[Opening Exercise data section]

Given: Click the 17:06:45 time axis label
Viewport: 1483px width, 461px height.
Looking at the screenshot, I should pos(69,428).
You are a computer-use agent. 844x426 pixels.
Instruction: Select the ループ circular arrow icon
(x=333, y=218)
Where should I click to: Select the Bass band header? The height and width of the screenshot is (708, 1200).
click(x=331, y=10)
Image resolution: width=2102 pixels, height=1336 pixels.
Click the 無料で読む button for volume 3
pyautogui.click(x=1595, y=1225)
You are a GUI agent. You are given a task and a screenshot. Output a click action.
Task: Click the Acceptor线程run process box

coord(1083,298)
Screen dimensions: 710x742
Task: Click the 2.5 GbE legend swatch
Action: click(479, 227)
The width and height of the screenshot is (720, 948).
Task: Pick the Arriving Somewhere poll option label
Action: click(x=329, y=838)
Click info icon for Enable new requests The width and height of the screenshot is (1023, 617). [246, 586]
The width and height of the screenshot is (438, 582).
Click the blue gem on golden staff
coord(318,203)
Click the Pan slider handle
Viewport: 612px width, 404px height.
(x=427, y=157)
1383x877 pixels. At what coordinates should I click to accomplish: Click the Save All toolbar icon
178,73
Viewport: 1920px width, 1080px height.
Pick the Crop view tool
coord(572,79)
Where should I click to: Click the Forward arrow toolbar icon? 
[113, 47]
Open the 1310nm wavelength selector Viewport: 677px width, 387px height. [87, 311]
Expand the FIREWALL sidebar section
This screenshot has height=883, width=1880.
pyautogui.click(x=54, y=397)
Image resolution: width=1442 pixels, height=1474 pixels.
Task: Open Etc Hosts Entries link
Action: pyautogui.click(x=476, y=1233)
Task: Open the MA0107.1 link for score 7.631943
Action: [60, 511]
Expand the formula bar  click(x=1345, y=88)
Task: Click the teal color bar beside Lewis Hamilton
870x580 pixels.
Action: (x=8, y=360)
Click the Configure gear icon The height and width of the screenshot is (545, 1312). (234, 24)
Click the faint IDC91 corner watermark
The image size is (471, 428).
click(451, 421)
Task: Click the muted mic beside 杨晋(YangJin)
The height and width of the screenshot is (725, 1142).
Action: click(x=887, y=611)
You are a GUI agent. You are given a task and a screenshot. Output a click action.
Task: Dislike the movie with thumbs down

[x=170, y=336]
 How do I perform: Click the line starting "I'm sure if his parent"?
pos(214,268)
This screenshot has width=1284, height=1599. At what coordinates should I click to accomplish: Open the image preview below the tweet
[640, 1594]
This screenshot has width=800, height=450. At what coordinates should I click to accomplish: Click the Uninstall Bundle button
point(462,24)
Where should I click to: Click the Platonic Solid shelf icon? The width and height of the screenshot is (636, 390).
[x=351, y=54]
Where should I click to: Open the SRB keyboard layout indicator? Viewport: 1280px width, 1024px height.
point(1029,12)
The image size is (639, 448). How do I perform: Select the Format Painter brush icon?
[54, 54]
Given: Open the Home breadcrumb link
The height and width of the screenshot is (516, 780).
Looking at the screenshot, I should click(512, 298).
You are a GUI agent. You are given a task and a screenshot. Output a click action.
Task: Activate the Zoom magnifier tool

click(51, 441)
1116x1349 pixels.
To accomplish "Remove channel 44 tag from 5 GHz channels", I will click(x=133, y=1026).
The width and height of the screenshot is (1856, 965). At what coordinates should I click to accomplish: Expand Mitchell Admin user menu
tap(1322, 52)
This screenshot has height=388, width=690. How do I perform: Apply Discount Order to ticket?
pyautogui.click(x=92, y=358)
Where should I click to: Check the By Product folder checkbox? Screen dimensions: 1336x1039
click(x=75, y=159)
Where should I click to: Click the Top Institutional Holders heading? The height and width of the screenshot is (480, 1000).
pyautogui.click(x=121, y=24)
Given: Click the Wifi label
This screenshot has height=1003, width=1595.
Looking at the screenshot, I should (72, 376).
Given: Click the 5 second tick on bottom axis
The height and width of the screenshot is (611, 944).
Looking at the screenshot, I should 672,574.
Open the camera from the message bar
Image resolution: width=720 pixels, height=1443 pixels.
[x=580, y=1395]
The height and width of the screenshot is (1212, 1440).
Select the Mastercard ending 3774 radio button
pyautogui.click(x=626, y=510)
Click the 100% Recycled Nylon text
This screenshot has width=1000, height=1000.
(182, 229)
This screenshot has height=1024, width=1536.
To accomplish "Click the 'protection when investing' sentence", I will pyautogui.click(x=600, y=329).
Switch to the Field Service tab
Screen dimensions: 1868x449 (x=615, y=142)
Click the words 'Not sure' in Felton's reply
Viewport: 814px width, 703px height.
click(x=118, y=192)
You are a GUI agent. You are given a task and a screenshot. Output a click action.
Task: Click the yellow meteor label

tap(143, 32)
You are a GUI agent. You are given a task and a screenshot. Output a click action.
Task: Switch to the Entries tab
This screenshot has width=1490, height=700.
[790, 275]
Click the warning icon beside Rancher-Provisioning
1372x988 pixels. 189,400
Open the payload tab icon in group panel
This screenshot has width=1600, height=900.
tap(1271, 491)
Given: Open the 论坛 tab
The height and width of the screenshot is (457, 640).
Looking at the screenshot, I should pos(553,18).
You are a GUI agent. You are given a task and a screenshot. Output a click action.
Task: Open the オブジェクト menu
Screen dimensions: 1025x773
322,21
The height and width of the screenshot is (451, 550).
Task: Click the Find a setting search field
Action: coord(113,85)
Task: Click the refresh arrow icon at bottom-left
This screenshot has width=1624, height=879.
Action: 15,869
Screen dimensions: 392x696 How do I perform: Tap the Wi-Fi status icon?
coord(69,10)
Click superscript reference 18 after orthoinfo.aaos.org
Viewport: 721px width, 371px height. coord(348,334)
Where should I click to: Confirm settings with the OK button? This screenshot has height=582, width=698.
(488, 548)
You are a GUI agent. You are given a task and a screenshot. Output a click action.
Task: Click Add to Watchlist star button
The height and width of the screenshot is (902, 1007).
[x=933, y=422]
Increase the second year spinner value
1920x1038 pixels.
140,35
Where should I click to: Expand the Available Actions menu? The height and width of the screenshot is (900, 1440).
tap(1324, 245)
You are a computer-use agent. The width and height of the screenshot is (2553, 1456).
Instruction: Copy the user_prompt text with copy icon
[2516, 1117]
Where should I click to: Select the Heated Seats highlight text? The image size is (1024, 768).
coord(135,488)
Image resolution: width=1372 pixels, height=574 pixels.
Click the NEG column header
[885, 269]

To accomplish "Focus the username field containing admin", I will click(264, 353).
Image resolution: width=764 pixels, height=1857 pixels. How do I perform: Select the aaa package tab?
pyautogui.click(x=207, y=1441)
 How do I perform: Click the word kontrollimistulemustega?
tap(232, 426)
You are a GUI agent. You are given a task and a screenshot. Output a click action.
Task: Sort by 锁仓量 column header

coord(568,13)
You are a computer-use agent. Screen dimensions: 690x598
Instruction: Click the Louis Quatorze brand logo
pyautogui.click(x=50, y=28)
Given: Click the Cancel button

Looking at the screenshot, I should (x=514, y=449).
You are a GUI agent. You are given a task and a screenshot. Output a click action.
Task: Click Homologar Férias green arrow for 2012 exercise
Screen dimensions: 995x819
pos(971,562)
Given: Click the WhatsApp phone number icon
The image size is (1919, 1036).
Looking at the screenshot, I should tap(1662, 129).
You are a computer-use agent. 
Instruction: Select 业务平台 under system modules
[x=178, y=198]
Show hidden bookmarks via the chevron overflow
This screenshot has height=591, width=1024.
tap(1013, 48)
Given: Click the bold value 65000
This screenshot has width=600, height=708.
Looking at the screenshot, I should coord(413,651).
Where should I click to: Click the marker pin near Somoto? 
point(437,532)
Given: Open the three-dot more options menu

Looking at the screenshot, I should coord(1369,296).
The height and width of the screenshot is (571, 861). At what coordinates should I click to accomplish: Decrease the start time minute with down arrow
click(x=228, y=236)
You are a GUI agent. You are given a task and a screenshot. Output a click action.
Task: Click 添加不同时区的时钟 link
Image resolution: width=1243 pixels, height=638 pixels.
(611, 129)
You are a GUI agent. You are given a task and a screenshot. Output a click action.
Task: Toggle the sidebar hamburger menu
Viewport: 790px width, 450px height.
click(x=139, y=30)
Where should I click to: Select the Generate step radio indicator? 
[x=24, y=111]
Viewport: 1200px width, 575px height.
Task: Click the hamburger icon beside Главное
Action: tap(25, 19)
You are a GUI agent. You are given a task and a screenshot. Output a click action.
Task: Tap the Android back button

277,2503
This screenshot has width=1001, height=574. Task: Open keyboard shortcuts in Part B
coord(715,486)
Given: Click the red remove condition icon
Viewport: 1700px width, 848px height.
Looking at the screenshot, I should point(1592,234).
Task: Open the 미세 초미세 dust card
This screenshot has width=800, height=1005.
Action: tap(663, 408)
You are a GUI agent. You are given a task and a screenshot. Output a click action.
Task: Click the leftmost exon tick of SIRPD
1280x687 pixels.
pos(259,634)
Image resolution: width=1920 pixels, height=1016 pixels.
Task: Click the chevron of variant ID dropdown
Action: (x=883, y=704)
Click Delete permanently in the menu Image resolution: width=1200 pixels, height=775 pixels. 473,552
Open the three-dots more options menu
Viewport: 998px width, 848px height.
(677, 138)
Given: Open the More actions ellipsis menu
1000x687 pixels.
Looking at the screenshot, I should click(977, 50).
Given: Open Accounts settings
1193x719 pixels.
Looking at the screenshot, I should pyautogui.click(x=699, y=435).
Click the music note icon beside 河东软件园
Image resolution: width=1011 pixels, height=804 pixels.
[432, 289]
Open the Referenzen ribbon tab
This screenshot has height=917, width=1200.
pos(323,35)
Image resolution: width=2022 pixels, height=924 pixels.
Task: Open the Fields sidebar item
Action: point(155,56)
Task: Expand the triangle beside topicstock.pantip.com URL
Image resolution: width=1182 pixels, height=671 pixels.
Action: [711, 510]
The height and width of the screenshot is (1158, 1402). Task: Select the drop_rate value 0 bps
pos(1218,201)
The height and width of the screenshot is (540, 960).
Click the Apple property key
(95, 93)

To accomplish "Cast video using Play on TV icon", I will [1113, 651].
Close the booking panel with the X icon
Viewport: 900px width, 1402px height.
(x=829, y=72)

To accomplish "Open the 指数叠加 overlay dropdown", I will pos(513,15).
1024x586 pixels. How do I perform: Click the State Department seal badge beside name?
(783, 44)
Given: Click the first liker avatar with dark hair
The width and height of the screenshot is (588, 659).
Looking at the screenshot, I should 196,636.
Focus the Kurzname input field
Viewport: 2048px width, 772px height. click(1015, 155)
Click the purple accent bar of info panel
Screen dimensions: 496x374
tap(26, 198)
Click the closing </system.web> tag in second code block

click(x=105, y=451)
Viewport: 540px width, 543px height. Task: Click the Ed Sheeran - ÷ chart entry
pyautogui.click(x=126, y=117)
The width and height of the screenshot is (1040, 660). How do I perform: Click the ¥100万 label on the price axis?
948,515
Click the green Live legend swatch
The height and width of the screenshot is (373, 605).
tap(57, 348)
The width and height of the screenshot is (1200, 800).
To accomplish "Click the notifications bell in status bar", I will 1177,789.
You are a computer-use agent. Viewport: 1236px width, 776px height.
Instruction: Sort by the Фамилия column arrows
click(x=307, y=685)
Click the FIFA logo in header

[Closing Exercise data section]

--- Task goal ---
Only the lines from the one containing "The width and height of the screenshot is (588, 659)." through the final line of the records above should be printed, exactly as they stand.

--- Reply to the exercise ---
The width and height of the screenshot is (588, 659).
Looking at the screenshot, I should 196,636.
Focus the Kurzname input field
Viewport: 2048px width, 772px height. click(1015, 155)
Click the purple accent bar of info panel
Screen dimensions: 496x374
tap(26, 198)
Click the closing </system.web> tag in second code block

click(x=105, y=451)
Viewport: 540px width, 543px height. Task: Click the Ed Sheeran - ÷ chart entry
pyautogui.click(x=126, y=117)
The width and height of the screenshot is (1040, 660). How do I perform: Click the ¥100万 label on the price axis?
948,515
Click the green Live legend swatch
The height and width of the screenshot is (373, 605).
tap(57, 348)
The width and height of the screenshot is (1200, 800).
To accomplish "Click the notifications bell in status bar", I will 1177,789.
You are a computer-use agent. Viewport: 1236px width, 776px height.
Instruction: Sort by the Фамилия column arrows
click(x=307, y=685)
Click the FIFA logo in header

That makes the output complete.